SKEWNESS
Overview
The SKEWNESS function calculates the skewness of a dataset, a measure of the asymmetry of a probability distribution about its mean. Skewness is one of the key shape statistics used in descriptive statistics, alongside kurtosis, to characterize how data deviate from a normal distribution.
For a symmetric distribution, the skewness value is zero. A positive skewness indicates that the distribution has a longer right tail (right-skewed), while a negative skewness indicates a longer left tail (left-skewed). For normally distributed data, the skewness should be approximately zero.
This function uses the SciPy scipy.stats.skew implementation, which computes the Fisher-Pearson coefficient of skewness. The biased sample skewness (default) is calculated as:
g_1 = \frac{m_3}{m_2^{3/2}}
where m_i = \frac{1}{N}\sum_{n=1}^{N}(x_n - \bar{x})^i is the biased sample ith central moment and \bar{x} is the sample mean.
When the bias parameter is set to FALSE, the function applies a correction factor to produce the adjusted Fisher-Pearson standardized moment coefficient:
G_1 = \frac{\sqrt{N(N-1)}}{N-2} \cdot g_1
This adjusted formula (G_1) is the version used in Microsoft Excel’s SKEW.P and SKEW functions, as well as statistical packages like Minitab, SAS, and SPSS. The bias correction requires at least 3 data points.
Skewness is commonly used in financial analysis for assessing skewness risk, in quality control to detect process asymmetries, and in data science to determine whether data transformations are needed before applying statistical models that assume normality. For more theoretical background, see the Wikipedia article on skewness.

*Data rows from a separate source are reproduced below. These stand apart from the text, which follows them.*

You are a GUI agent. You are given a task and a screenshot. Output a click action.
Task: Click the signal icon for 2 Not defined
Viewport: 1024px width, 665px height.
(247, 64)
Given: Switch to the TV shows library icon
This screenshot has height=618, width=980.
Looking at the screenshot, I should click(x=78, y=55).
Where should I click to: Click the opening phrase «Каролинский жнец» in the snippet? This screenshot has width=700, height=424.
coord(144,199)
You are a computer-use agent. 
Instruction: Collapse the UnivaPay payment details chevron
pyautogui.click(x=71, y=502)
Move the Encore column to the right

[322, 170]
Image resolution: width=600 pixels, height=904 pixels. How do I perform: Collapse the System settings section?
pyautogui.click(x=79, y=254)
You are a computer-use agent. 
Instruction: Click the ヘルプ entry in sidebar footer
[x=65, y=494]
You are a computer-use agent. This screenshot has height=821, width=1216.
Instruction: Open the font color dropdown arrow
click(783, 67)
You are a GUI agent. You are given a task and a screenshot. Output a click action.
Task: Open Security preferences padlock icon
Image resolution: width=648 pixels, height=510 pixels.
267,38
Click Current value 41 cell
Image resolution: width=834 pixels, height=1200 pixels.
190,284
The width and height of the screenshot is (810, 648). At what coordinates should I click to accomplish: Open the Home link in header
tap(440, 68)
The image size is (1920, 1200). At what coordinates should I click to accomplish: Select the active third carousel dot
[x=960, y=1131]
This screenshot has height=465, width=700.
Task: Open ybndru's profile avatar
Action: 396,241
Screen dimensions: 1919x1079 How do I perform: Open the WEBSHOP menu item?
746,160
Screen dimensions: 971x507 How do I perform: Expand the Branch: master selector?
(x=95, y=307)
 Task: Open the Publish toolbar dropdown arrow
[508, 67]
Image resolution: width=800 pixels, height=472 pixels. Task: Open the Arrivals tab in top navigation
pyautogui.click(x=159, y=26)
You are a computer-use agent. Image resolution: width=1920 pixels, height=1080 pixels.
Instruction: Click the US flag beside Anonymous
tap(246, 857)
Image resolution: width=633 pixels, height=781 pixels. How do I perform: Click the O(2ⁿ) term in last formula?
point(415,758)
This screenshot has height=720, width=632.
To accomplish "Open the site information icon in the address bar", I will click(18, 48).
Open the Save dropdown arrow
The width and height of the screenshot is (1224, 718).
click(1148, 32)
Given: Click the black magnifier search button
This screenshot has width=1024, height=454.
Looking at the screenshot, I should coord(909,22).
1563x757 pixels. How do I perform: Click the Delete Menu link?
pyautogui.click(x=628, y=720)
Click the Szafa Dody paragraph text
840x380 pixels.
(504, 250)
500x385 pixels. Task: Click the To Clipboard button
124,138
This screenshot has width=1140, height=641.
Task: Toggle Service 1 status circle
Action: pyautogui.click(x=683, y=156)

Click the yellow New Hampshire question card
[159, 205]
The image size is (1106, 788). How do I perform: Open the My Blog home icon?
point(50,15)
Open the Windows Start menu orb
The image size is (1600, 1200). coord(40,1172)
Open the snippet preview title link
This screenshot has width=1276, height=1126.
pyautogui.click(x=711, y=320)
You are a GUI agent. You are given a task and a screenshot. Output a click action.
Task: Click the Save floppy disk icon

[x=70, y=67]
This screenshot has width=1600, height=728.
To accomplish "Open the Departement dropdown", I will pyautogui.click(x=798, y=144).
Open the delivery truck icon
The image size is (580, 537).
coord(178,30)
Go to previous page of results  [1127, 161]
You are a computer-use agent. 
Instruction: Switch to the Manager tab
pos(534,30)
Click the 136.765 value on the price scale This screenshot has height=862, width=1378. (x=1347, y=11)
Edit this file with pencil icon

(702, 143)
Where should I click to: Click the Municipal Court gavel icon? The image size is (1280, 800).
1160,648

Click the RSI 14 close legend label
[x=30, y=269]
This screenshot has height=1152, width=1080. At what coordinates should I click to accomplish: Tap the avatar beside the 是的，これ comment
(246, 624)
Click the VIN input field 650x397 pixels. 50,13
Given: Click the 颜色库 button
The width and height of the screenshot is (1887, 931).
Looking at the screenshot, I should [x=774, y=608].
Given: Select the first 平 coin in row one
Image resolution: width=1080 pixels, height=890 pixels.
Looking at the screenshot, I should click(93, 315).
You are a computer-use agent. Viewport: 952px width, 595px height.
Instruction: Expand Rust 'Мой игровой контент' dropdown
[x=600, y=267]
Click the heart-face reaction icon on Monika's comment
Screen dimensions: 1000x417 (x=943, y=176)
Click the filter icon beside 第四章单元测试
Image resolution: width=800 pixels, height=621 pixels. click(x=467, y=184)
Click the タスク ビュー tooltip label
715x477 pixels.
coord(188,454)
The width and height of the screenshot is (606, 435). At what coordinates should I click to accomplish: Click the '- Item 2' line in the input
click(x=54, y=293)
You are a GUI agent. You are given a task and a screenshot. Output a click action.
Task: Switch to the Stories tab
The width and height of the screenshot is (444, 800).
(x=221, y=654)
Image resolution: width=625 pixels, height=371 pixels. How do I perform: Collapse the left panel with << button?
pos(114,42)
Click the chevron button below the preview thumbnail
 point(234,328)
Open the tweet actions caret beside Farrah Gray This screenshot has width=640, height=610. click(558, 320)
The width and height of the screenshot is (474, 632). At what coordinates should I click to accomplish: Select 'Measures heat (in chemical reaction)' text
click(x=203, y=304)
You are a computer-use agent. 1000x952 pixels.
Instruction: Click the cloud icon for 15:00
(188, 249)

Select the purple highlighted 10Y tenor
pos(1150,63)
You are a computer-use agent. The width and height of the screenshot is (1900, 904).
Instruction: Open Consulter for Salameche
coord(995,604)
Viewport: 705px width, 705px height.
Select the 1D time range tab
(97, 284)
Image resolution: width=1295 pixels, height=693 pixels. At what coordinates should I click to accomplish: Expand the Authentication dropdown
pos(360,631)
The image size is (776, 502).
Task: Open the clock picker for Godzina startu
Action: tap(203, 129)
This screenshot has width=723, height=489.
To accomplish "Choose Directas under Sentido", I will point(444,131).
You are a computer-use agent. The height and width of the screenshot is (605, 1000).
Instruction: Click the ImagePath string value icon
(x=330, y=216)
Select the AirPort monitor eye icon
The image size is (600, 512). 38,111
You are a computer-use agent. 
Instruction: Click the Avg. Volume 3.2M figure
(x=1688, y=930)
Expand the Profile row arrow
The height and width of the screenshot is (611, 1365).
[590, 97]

This example function is provided as-is without any representation of accuracy.
Excel Usage
=SKEWNESS(data, bias)
data(list[list], required): 2D array of numeric values. Non-numeric values are ignored.bias(bool, optional, default: true): If True, calculations are not corrected for statistical bias.
Returns (float): Skewness value (float), or error message string.
Examples
Example 1: Right skewed data returns positive skewness
Inputs:
| data | bias |
|---|---|
| 1 | true |
| 2 | |
| 3 | |
| 4 | |
| 10 |
Excel formula:
=SKEWNESS({1;2;3;4;10}, TRUE)
Expected output:
1.138
Example 2: Left skewed data returns negative skewness
Inputs:
| data | bias |
|---|---|
| 1 | true |
| 7 | |
| 8 | |
| 9 | |
| 10 |
Excel formula:
=SKEWNESS({1;7;8;9;10}, TRUE)
Expected output:
-1.138
Example 3: Symmetric data returns zero skewness (biased)
Inputs:
| data | bias |
|---|---|
| 1 | true |
| 2 | |
| 3 | |
| 4 | |
| 5 |
Excel formula:
=SKEWNESS({1;2;3;4;5}, TRUE)
Expected output:
0
Example 4: Symmetric data returns zero skewness (unbiased)
Inputs:
| data | bias |
|---|---|
| 1 | false |
| 2 | |
| 3 | |
| 4 | |
| 5 |
Excel formula:
=SKEWNESS({1;2;3;4;5}, FALSE)
Expected output:
0
Python Code
import math
from scipy.stats import skew as scipy_skew
def skewness(data, bias=True):
"""
Calculate the skewness of a dataset.
See: https://docs.scipy.org/doc/scipy/reference/generated/scipy.stats.skew.html
This example function is provided as-is without any representation of accuracy.
Args:
data (list[list]): 2D array of numeric values. Non-numeric values are ignored.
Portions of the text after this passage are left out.